WHAT NEEDS TO BE DONE -> I need the lines from the one holding "Go to 垃圾分类 category" to the last line of the data below repeated exactly, both included, without pictures.

※

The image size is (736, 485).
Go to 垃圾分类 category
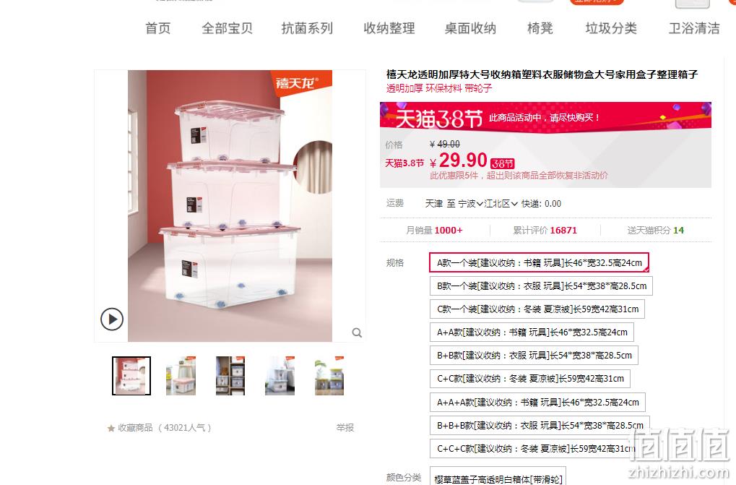(x=610, y=28)
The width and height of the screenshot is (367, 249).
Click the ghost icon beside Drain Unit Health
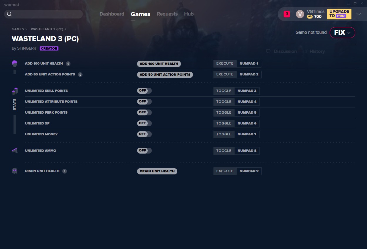click(14, 171)
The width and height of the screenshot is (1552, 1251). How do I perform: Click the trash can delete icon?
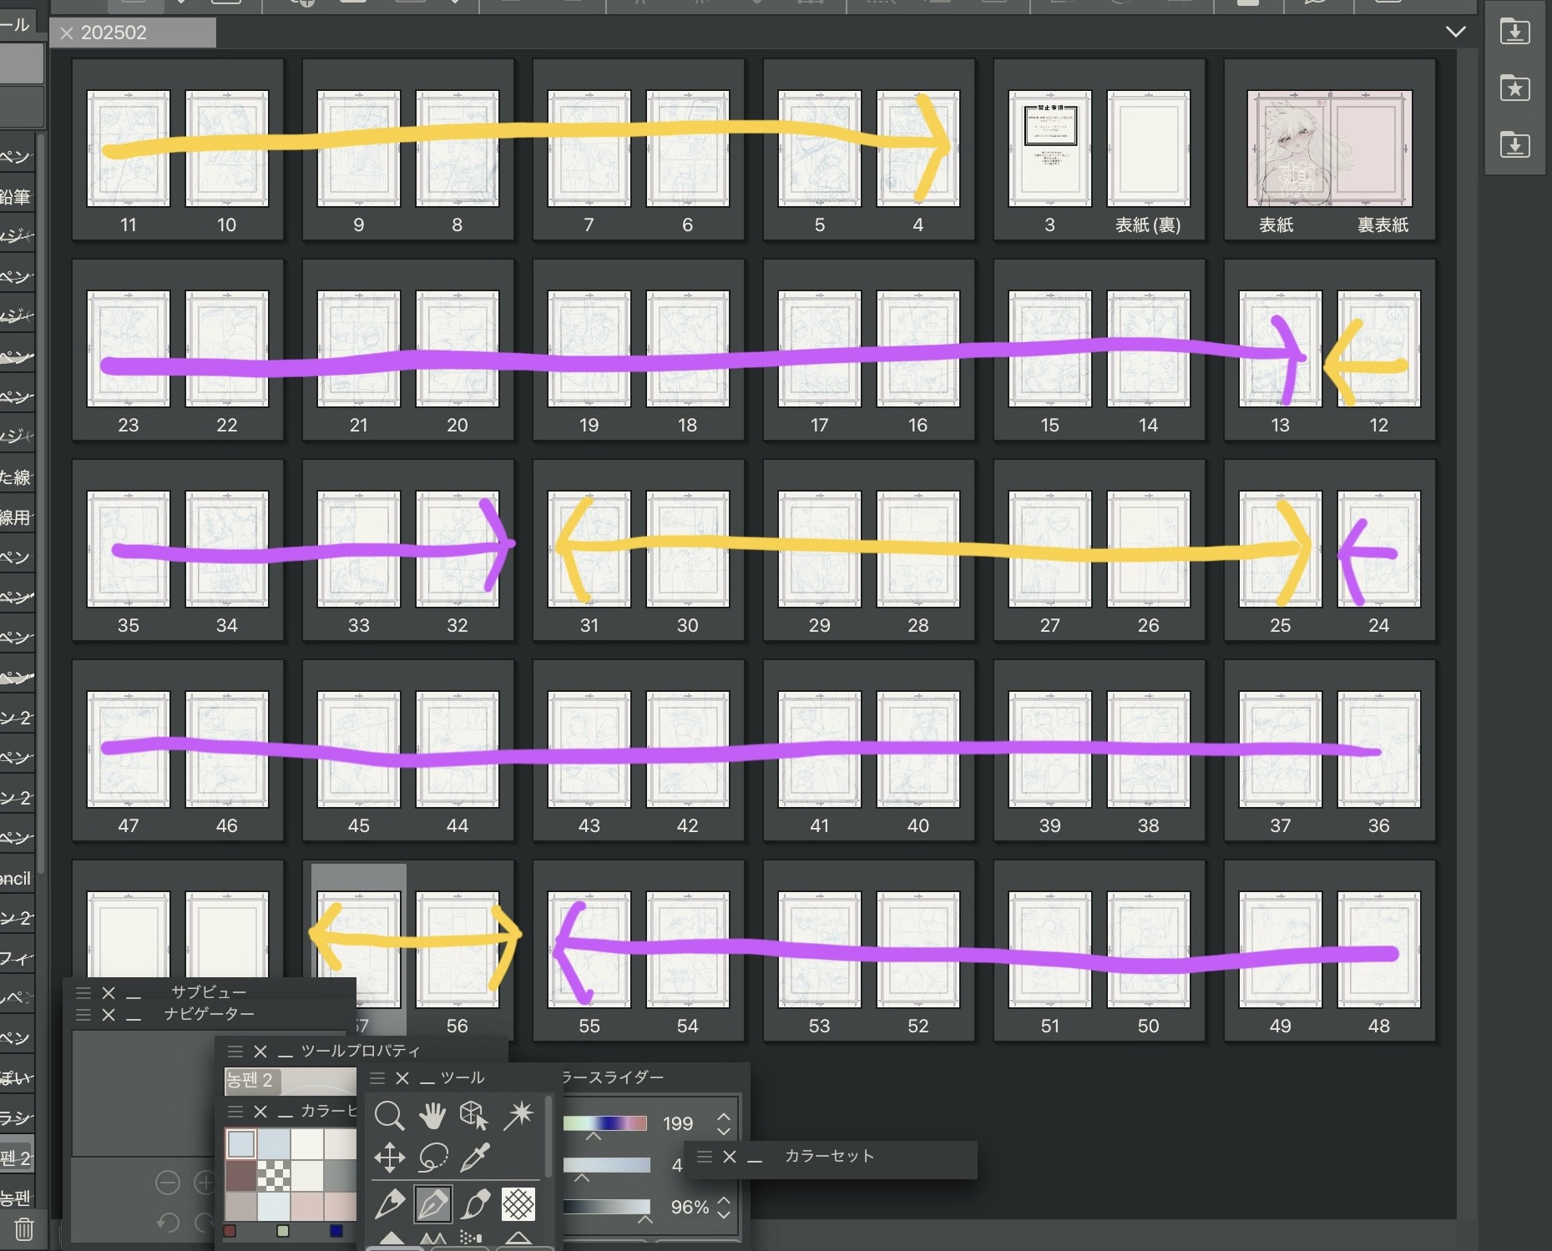(24, 1228)
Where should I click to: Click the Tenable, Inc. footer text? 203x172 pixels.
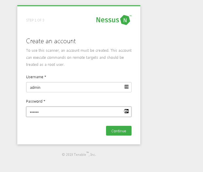85,155
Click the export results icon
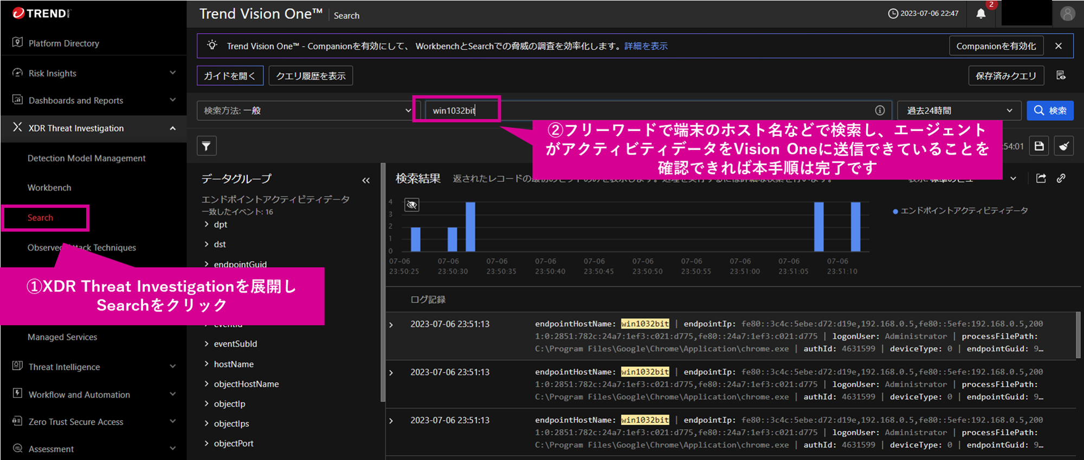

※

EXERCISE OUTPUT ->
Go to 垃圾分类 category
(x=610, y=28)
The width and height of the screenshot is (367, 249).
Click the ghost icon beside Drain Unit Health
click(14, 171)
The width and height of the screenshot is (1552, 1251). How do I perform: Click the trash can delete icon?
(24, 1228)
Where should I click to: Click the Tenable, Inc. footer text? 203x172 pixels.
85,155
Click the export results icon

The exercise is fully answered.